Latimer v AEC (1953) – A factory suffered a flood which left the floor slippery. The defendant spread sawdust over the most used walkways (although not those less commonly used) and issued employees with warnings to be careful.
The claimant suffered an injury when he slipped in an area that had not been treated with sawdust. The claimant argued the defendant should have shut the factory completely, but it was felt that the extent of the risk and the likely injury did not justify this response. The precautions taken were reasonable in the circumstances.
These precautions was held reasonable therefore they were not liable.
What is skilful claimants and a case relating to it?
Roles v Nathan (1963
If a claimant has a particular skill which means he should be aware of any danger, the defendant will not be expected to take steps to protect the claimant from that danger.
Roles v Nathan (1963) – two chimney sweeps were overcome with fumes while attempting to seal a hole in a flue. The boiler was alight but should have been switched off when the work took place. It was held the defendant was not negligent. The sweeps should have known, given their experience, that the boiler should have been extinguished before work began.
What is the qualifications claimed by the defendants and the case relating to it?
Bolam v Friern Hospital Management Committee (1957)
If a defendant holds himself out as having a reasonable degree of skill and care i.e., because they hold qualifications in a certain area, they will be liable if they fail to act with that degree of skill and care.
Bolam v Friern Hospital Management Committee (1957) - the claimant sustained a fractured pelvis whilst undergoing electro-convulsive therapy (ECT) at the defendant’s hospital. He made three complaints (1)
the doctor had not warned him of the risks
(2) he had not been given relaxant drugs
(3) he had not been restrained during the treatment.
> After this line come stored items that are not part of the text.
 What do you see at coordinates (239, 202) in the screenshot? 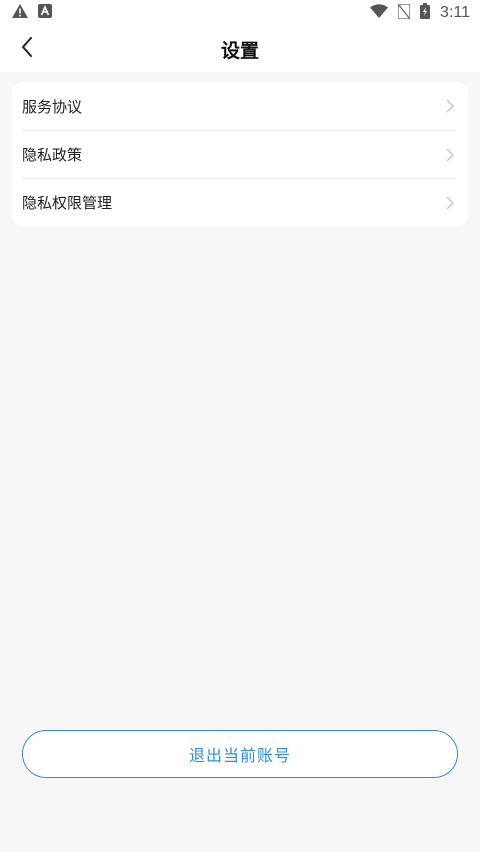
I see `menu-item-privacy-permissions: 隐私权限管理` at bounding box center [239, 202].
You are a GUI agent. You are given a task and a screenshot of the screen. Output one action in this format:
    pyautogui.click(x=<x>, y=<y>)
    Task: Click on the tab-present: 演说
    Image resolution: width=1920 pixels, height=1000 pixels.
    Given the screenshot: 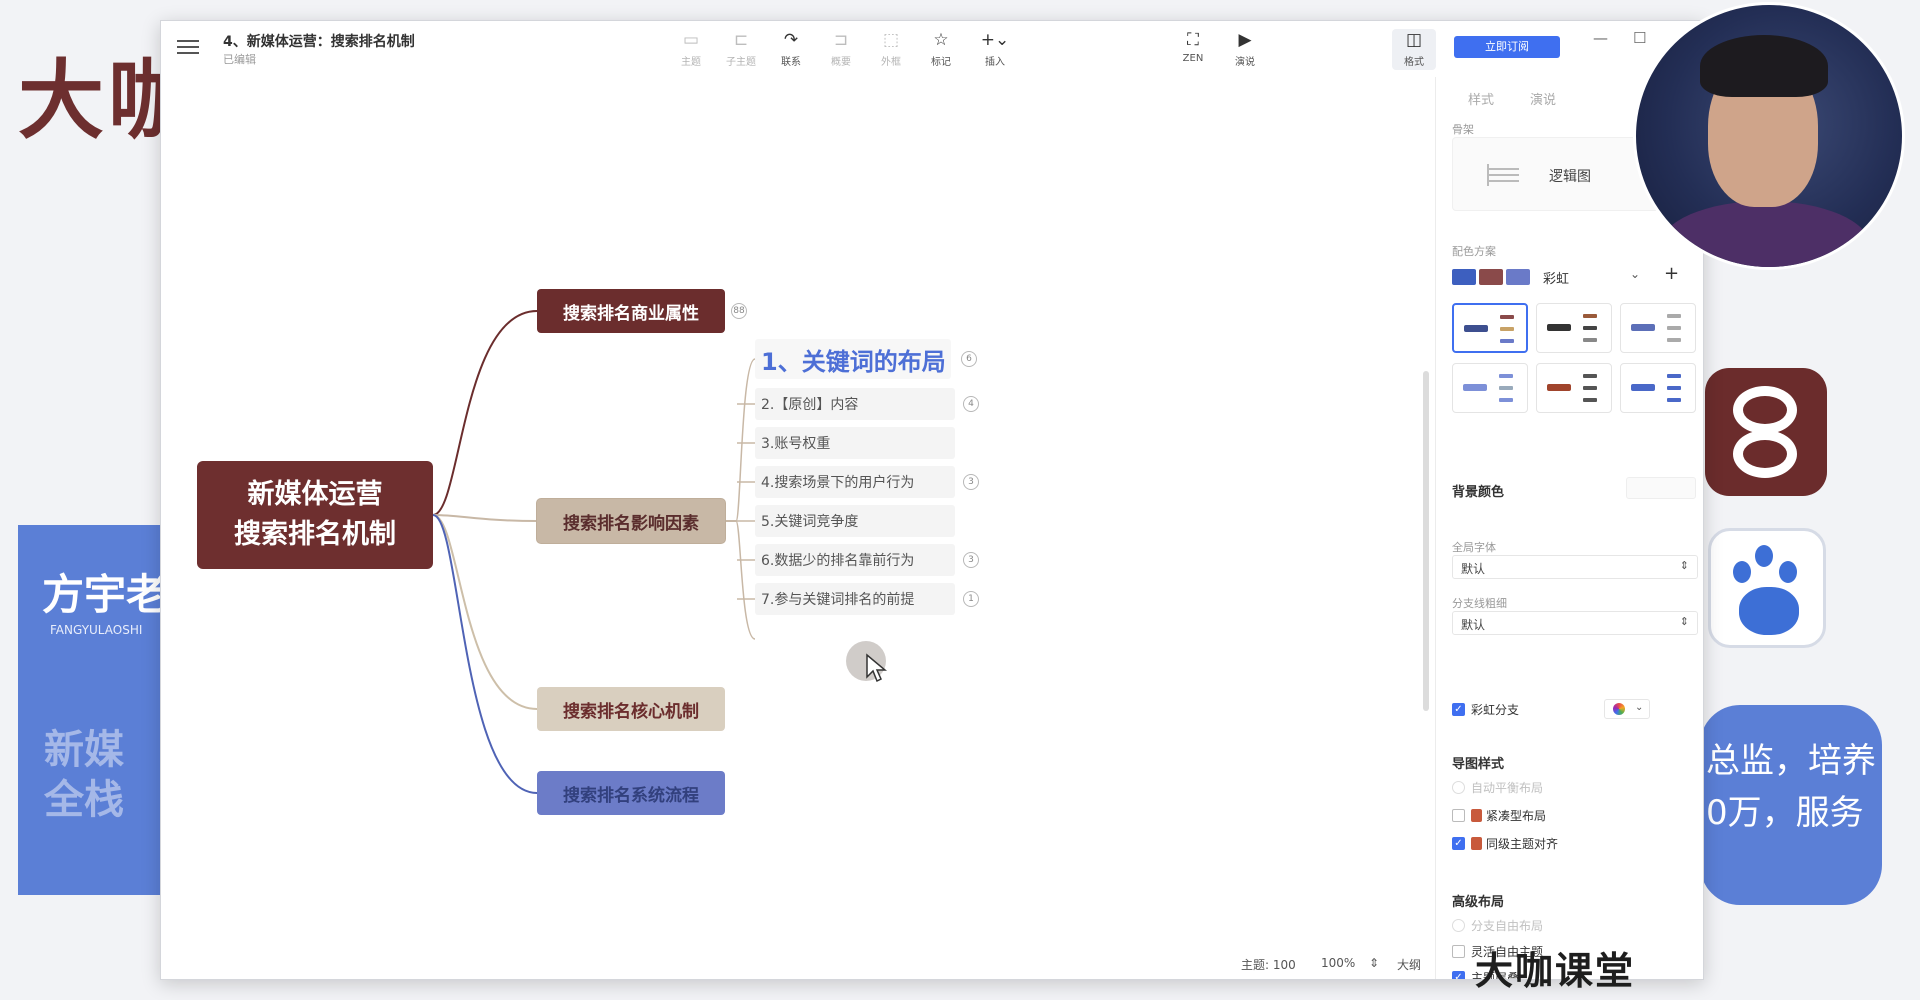 What is the action you would take?
    pyautogui.click(x=1543, y=98)
    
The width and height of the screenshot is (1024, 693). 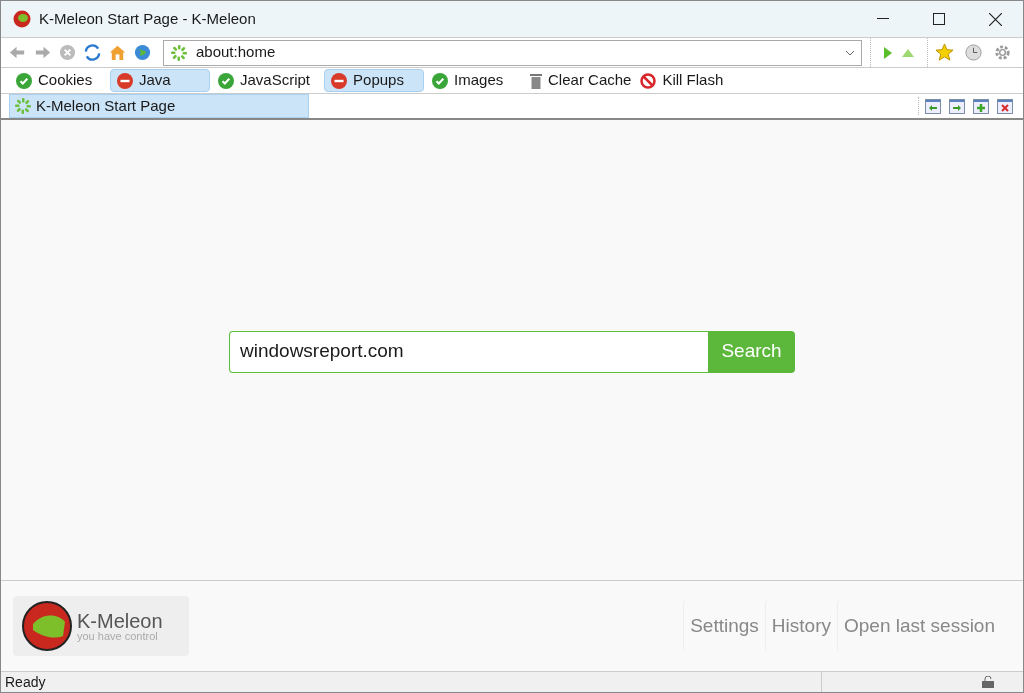 What do you see at coordinates (118, 636) in the screenshot?
I see `logo-tagline: you have control` at bounding box center [118, 636].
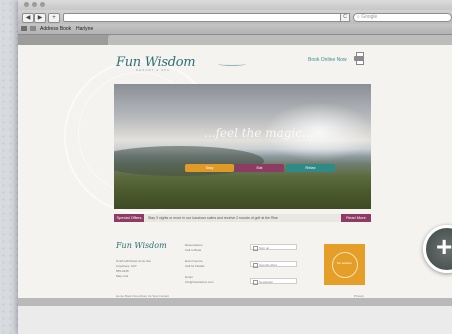  Describe the element at coordinates (129, 218) in the screenshot. I see `special-offers-label: Special Offers` at that location.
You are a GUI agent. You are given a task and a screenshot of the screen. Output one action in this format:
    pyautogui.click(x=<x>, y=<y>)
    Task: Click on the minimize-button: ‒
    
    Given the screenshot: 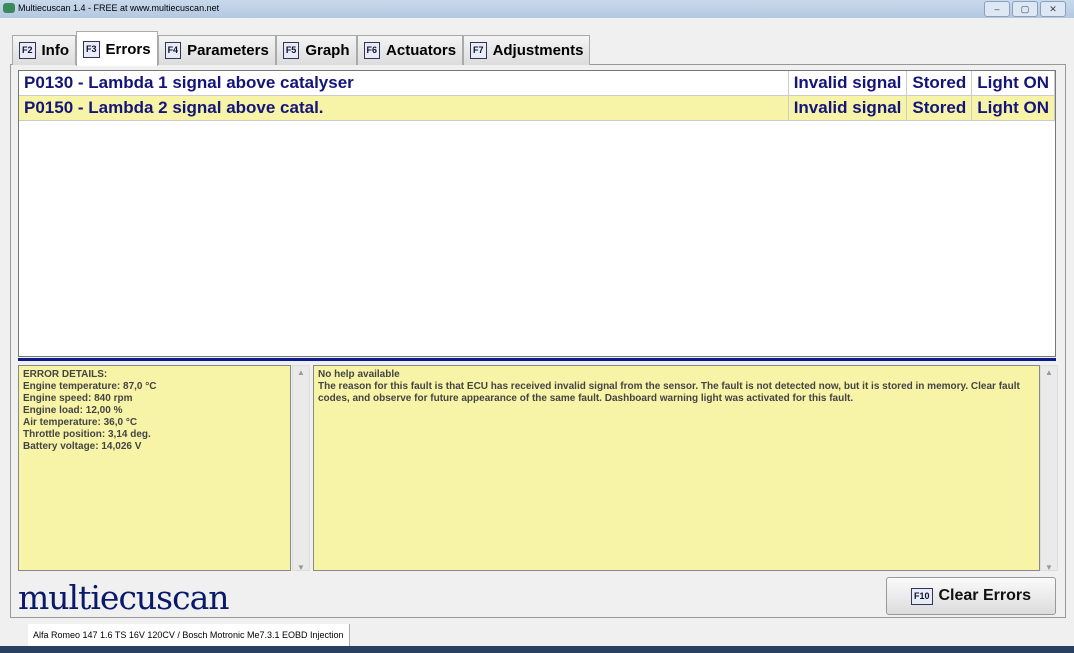 What is the action you would take?
    pyautogui.click(x=997, y=9)
    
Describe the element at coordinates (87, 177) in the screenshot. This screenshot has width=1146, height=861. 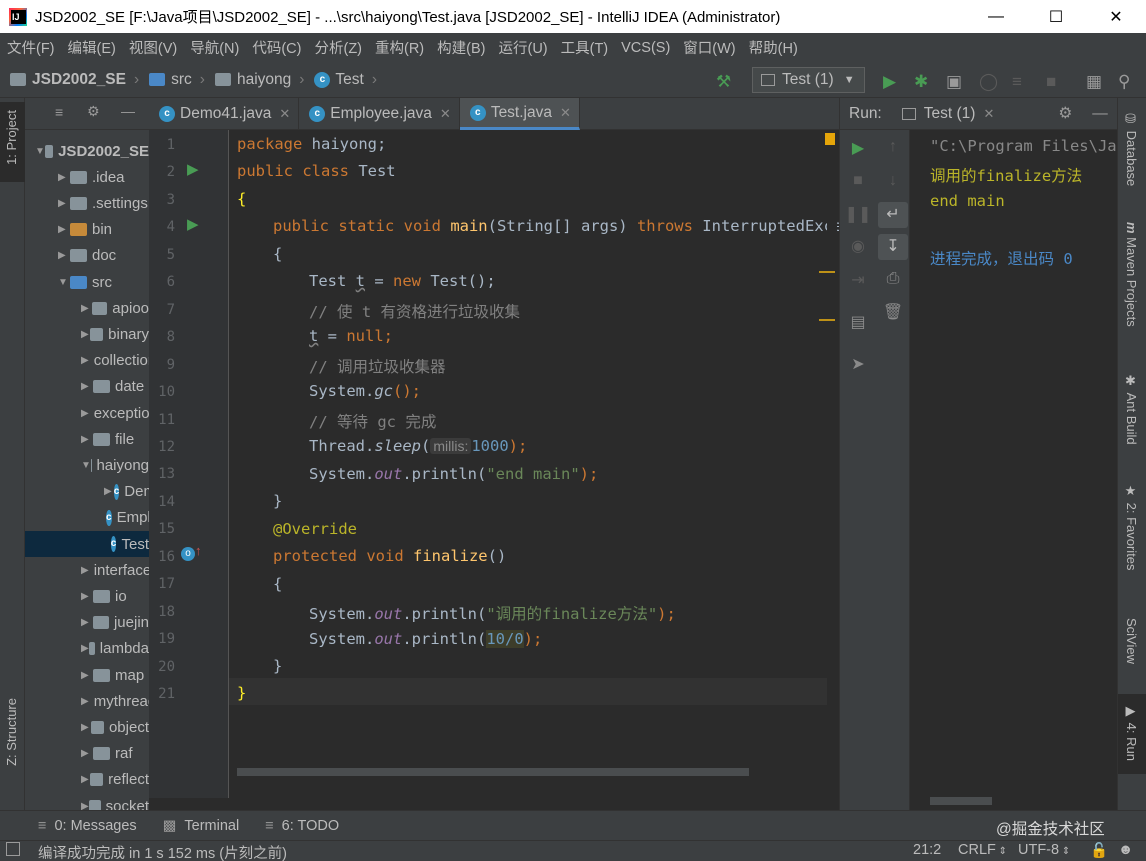
I see `tree-item: ▶ .idea` at that location.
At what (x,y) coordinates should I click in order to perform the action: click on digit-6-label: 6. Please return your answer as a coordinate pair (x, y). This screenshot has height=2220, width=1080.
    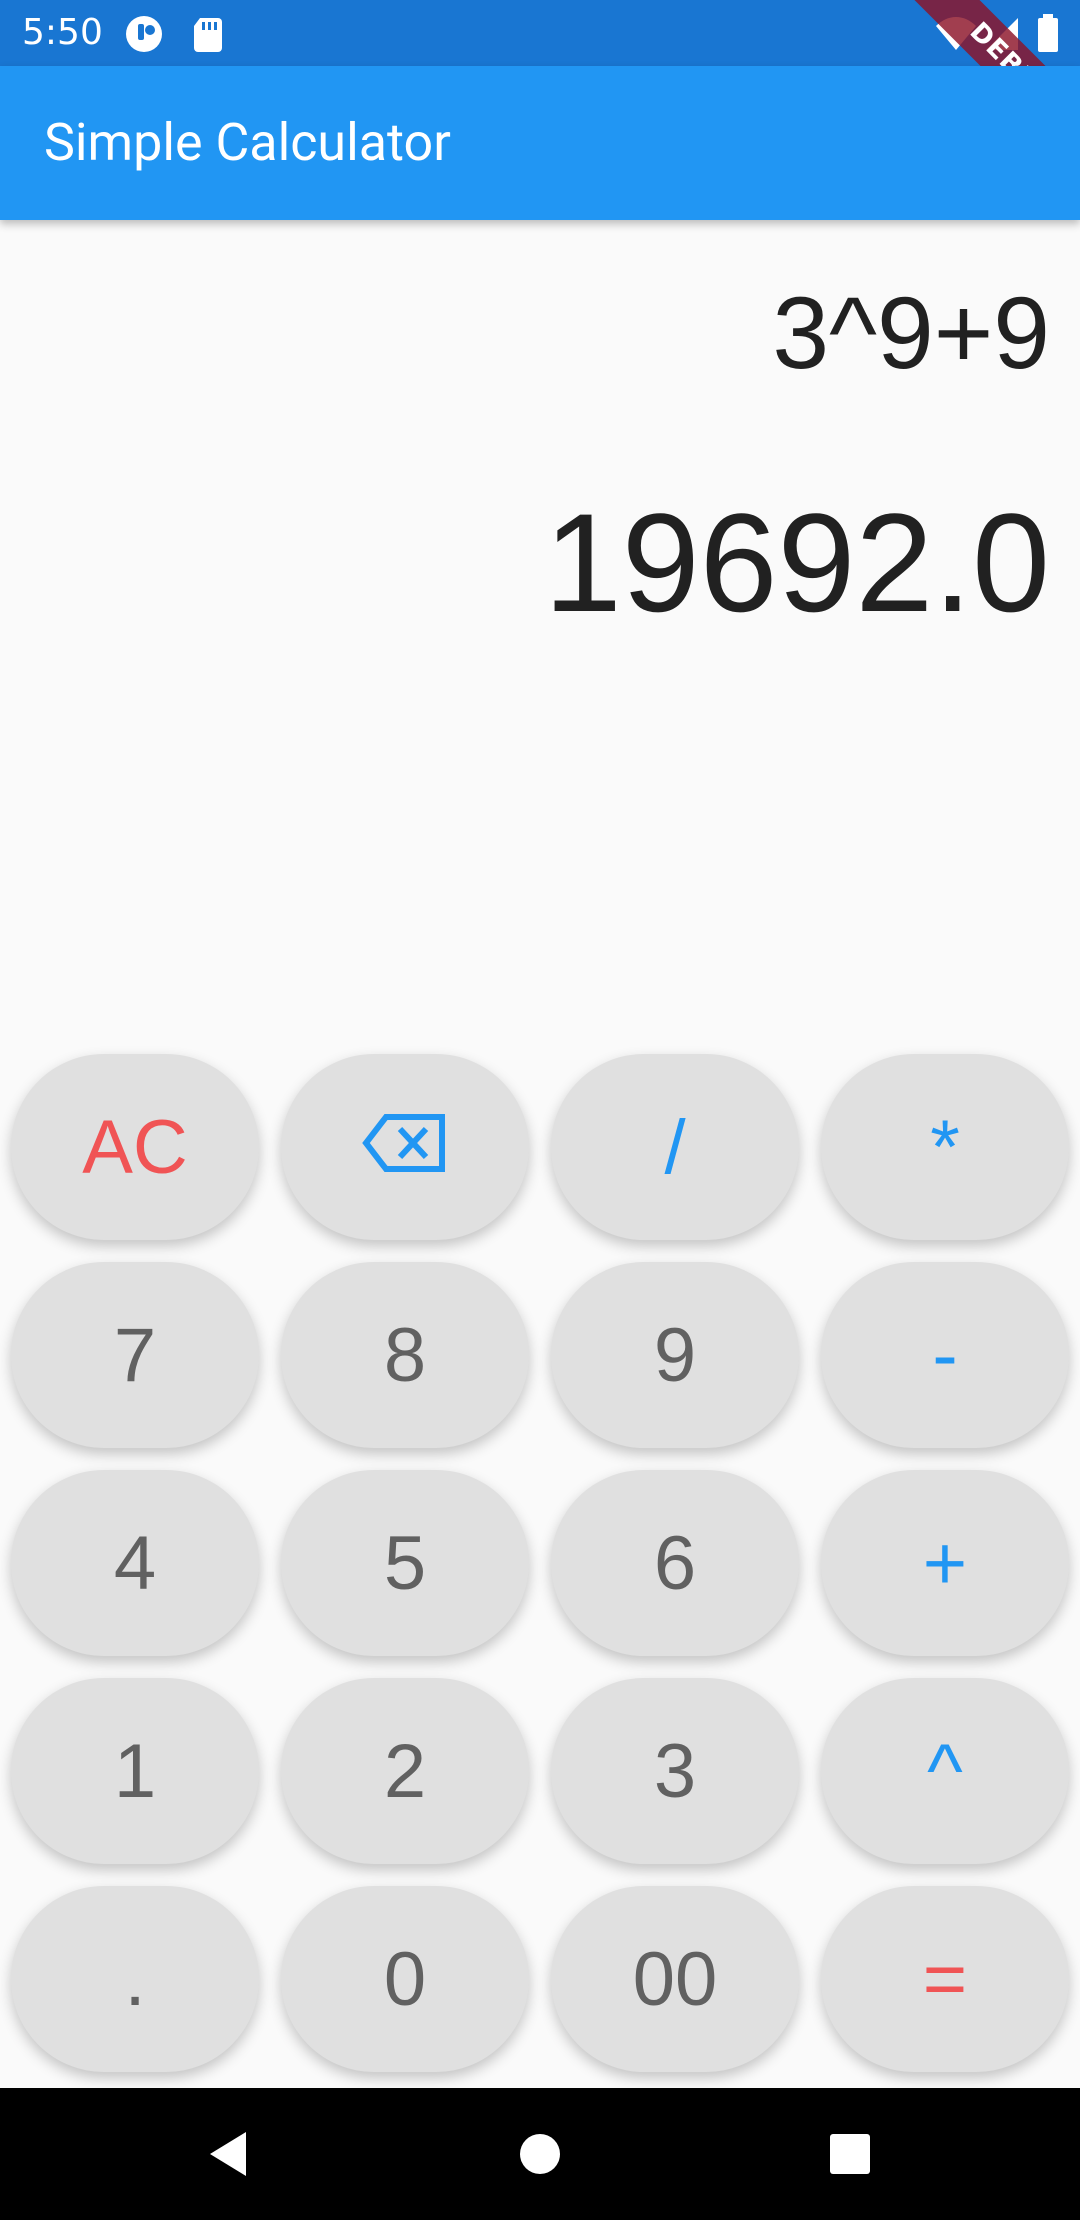
    Looking at the image, I should click on (675, 1563).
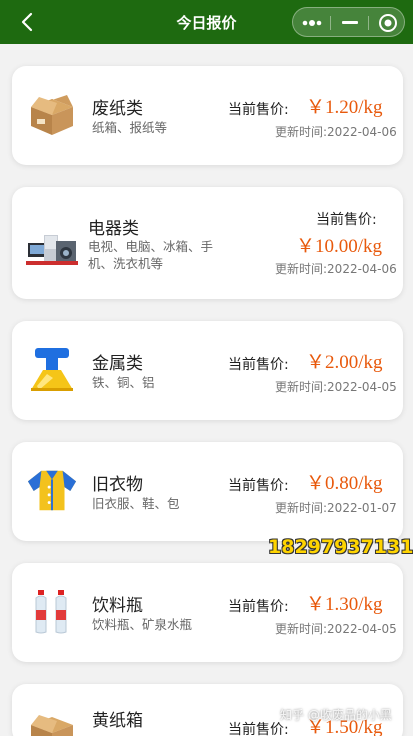 The image size is (413, 736). What do you see at coordinates (206, 22) in the screenshot?
I see `top-navigation-bar: 今日报价` at bounding box center [206, 22].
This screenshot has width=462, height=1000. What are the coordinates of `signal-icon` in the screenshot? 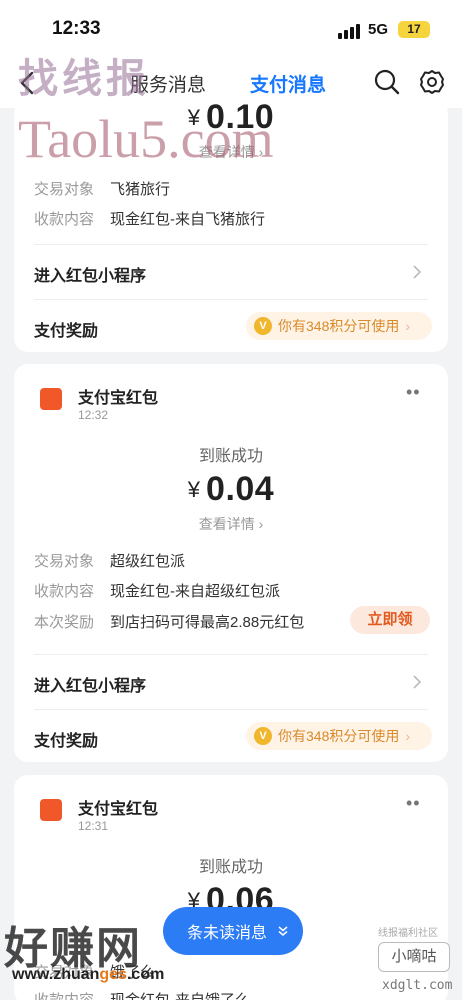 It's located at (349, 32).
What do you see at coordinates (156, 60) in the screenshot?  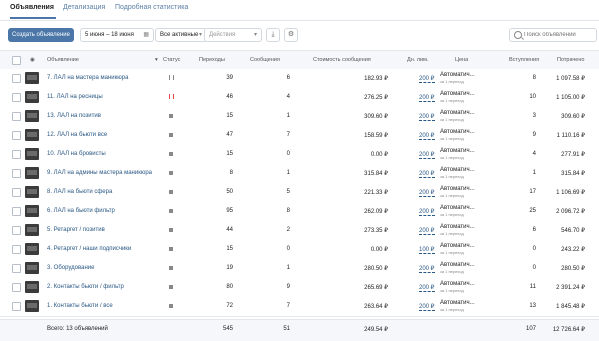 I see `sort-icon: ▾` at bounding box center [156, 60].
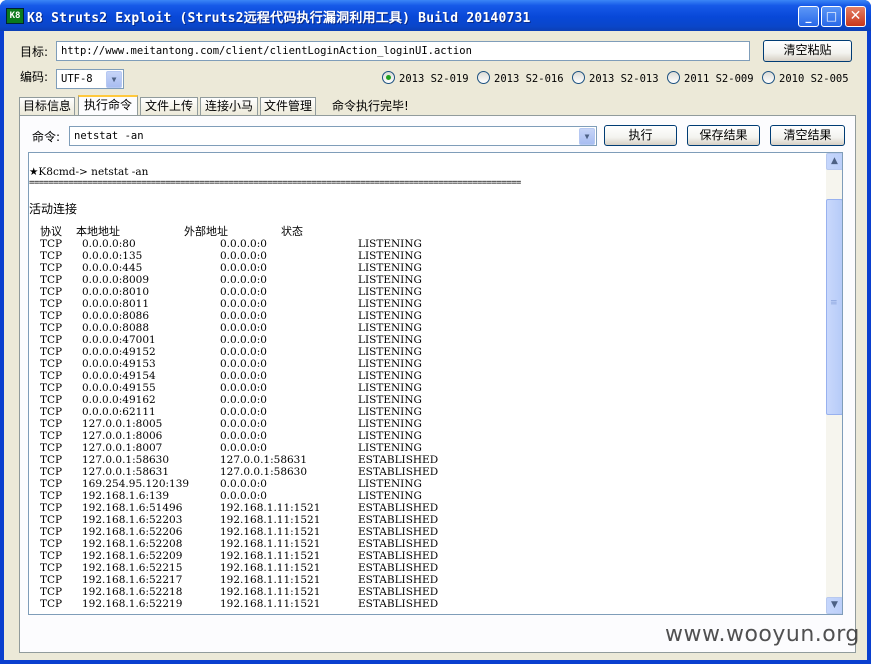 This screenshot has height=664, width=871. What do you see at coordinates (126, 496) in the screenshot?
I see `cell-local-address: 192.168.1.6:139` at bounding box center [126, 496].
It was held that the doctor was not in breach of his duty because at the time, the way the treatment was administered, was accepted (just not by everyone).
McNair J stated: ‘A doctor is not guilty of negligence if he has acted in accordance with a practice accepted as proper by a responsible body of medical men skilled in that particular art.
What is good practice and the case relating to it?
Thompson v Smiths Ship Repairers Ltd (1984)
If a defendant complies with accepted and current good practice this may be evidence of acting within the relevant duty of care.
Thompson v Smiths Ship Repairers Ltd (1984) – the defendant employer did not provide ear protectors to their employees. This was held not to amount to a failure to take reasonable care until they had been alerted to ensure the workers used them via a government circular.
What is unhappy outcomes and a case relating to it?
Luxmoore May v Messenger May Bakers (1990)
Even though all reasonable care has been taken, the claimant may still suffer damage. Proof of damage to the claimant does not necessarily prove the defendant failed to take reasonable care.
Luxmoore May v Messenger May Bakers (1990) – the defendants were auctioneers who failed to correctly value two paintings owned by the claimant. As a result, the claimant lost money when they were sold. It was held the claimants had failed to prove that the defendants had acted without reasonable care i.e., a competent valuer could have made the same mistake.